Moran's treatment of light, color and atmosphere in The The Castle Rock, Green River, Wyoming (Indian Summer. Green River. Wyoming) manifests the influence of British Romantic painter Joseph Mallord William Turner. Moran had long studied black and white reproductions of Turner's paintings before traveling to Europe in 1861 where he studied the master's work in person. Like Turner, Moran also drew inspiration from the landscape, yet frequently altered the actual scene in order to capture the character of the vision rather than accurately transcribe it. Moran alleged, "I place no value upon literal transcripts from nature. My general scope is not realistic; all my tendencies are toward idealization. Of course, all art must come through nature or naturalism, but I believe that a place, as a place, had no value in itself for the artist only so far as it furnishes the material from which to construct a picture." (as quoted in L. Nelson, "The Oil Paintings of Thomas Moran" in Thomas Moran, 1837-1926, exhibition catalogue, Riverside, California, 1963, p. 18)

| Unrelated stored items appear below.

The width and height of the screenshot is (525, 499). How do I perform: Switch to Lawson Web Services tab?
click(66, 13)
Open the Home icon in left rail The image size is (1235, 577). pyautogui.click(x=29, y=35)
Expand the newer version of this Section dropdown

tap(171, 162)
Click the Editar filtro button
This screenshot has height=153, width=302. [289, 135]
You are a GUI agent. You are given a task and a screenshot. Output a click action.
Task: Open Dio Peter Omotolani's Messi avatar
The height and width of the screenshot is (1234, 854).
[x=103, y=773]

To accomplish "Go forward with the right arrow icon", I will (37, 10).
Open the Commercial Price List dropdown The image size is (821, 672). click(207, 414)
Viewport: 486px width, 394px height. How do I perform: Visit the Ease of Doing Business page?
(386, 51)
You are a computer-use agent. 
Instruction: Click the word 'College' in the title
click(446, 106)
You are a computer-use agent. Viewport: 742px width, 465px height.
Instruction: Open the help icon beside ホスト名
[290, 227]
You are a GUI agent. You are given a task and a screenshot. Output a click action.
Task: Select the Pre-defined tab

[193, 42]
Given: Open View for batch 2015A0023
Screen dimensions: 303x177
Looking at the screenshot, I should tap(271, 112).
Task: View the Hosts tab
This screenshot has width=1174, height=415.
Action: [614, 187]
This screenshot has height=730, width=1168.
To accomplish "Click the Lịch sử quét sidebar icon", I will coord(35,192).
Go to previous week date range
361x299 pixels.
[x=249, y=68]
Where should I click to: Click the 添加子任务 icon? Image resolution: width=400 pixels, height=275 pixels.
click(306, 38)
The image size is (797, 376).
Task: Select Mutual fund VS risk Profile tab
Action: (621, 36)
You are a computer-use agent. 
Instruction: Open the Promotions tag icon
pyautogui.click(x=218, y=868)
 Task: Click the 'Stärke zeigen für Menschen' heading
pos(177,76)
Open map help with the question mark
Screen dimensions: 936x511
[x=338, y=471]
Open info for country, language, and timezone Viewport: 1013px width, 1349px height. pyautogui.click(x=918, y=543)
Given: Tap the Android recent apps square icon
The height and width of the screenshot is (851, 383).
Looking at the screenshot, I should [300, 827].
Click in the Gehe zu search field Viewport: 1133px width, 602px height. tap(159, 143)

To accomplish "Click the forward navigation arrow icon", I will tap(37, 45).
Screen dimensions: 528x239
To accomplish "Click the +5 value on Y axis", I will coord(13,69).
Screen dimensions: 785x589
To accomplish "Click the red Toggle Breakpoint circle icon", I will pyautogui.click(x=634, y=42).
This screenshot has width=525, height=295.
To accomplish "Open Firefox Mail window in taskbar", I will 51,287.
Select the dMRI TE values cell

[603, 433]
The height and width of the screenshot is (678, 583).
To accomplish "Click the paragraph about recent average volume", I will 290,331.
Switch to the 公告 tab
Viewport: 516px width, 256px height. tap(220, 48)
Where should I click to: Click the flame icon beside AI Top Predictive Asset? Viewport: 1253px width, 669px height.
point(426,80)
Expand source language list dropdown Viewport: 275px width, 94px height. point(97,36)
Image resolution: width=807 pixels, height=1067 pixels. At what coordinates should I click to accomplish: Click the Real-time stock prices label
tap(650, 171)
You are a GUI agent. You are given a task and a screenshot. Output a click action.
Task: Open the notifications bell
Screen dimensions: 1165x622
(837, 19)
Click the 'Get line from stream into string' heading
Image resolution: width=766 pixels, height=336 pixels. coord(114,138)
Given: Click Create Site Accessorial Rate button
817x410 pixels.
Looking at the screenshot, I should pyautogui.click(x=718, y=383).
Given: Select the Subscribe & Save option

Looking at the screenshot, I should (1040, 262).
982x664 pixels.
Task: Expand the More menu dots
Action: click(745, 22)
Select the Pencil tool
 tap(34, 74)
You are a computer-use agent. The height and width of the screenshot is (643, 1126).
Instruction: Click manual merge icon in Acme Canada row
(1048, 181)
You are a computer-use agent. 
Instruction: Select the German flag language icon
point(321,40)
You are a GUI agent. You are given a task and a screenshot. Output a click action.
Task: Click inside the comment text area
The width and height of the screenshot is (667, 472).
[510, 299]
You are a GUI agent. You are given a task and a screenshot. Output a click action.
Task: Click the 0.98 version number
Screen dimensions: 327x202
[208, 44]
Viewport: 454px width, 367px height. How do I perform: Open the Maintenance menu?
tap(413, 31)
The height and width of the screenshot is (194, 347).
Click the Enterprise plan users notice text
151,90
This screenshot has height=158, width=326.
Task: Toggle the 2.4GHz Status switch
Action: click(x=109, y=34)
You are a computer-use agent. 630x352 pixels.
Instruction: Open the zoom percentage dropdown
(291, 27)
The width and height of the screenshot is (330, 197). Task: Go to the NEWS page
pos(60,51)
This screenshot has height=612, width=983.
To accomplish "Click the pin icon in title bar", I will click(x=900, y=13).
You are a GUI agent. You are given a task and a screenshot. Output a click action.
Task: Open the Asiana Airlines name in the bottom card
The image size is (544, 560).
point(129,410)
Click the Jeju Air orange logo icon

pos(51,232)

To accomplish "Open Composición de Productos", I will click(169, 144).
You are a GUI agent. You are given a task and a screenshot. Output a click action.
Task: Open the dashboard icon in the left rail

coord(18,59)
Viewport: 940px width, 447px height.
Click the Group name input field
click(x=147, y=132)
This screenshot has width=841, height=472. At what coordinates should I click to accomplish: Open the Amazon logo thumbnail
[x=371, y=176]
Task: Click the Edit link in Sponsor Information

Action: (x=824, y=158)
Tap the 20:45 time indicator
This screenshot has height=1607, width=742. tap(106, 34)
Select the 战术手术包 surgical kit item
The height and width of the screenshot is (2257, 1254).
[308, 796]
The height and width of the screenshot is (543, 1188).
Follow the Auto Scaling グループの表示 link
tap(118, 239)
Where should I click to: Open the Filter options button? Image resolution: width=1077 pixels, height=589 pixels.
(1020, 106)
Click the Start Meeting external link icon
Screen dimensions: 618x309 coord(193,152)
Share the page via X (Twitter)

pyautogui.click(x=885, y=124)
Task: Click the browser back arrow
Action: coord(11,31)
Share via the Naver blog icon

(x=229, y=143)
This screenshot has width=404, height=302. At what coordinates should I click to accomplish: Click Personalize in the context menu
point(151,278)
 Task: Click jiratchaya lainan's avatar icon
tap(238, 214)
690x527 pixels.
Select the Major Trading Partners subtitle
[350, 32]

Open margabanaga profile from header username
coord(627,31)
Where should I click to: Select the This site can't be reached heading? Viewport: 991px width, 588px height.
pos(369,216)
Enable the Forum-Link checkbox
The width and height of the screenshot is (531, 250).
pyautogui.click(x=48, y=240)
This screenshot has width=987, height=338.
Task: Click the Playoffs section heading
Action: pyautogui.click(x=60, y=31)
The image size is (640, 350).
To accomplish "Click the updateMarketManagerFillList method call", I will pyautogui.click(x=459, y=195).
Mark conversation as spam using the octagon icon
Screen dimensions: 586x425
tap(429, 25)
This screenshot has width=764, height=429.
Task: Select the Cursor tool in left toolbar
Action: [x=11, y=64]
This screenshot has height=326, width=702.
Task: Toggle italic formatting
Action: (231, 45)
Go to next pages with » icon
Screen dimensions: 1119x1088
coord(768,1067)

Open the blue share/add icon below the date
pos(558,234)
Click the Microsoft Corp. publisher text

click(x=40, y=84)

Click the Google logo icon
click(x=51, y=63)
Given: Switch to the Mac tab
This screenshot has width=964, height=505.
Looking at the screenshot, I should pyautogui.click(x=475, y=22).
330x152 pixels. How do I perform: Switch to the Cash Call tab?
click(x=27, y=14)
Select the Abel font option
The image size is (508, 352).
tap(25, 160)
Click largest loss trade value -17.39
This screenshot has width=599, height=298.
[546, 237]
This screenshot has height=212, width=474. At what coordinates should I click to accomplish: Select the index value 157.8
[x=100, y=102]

Moran’s artistic editing enhances the potency of the present work’s composition— captivating the audience with the West’s natural majesty. In reality, the Green River City in 1871 was burgeoning with people and industry, and the landscape was becoming scarred by train tracks, buildings and bridges. Moran, however, chose to exclude these elements from The Castle Rock, Green River, Wyoming (Indian Summer. Green River. Wyoming) and limit human presence to only a small group of explorers at lower right. The figures both indicate the monumental scale of the majestic landforms and imbue the work with the romantic nostalgia of the untamed New World. Anderson writes, “For Moran, neither the railroad nor the burgeoning town that had sprung to life beside the railroad tracks threatened the vast and awesome grandeur of the landscape, for in his art he was free to edit and invent, preserving on canvas the mythic landscape endowed by history with symbolic as well as economic value.” (“The Kiss of Enterprise: The Western Landscape as Symbol and Resource,” in Reading American Art, New Haven, Connecticut, 1998, p. 215) Moran’s depictions of Green River, regardless of scale, were always of a pristine, magisterial wilderness imbued with the spirit of adventure and dreams of destiny as yet unfulfilled.
Including The Castle Rock, Green River, Wyoming (Indian Summer. Green River. Wyoming), Moran’s iconic canvases of the region were and remain so appealing because they spoke to and aroused the viewer's romantic conceptions of the West. "The compositional formula he devised for views of Green River fed the lingering hunger for spectacular New World landscapes, which would surpass that for views of Europe, and at the same time tapped an increasingly nostalgic view of American Indian life fanned by the relentless popularity of works like Hiawatha. Moran's Green River images proved so popular, spoke, in other words, so clearly to a romantic and already nostalgic impression of the West, that the artist continued to sell variations on the theme well into the twentieth century." (N.K. Anderson, Thomas Moran, p. 50) Paintings such as The Castle Rock, Green River, Wyoming (Indian Summer. Green River. Wyoming)conveyed the grandeur of the region to the American public, capturing their imagination and largely influencing their conception of the West. Today they are masterful works that capture a dynamic moment in the nation's expansion and a potent vision of a then distant region.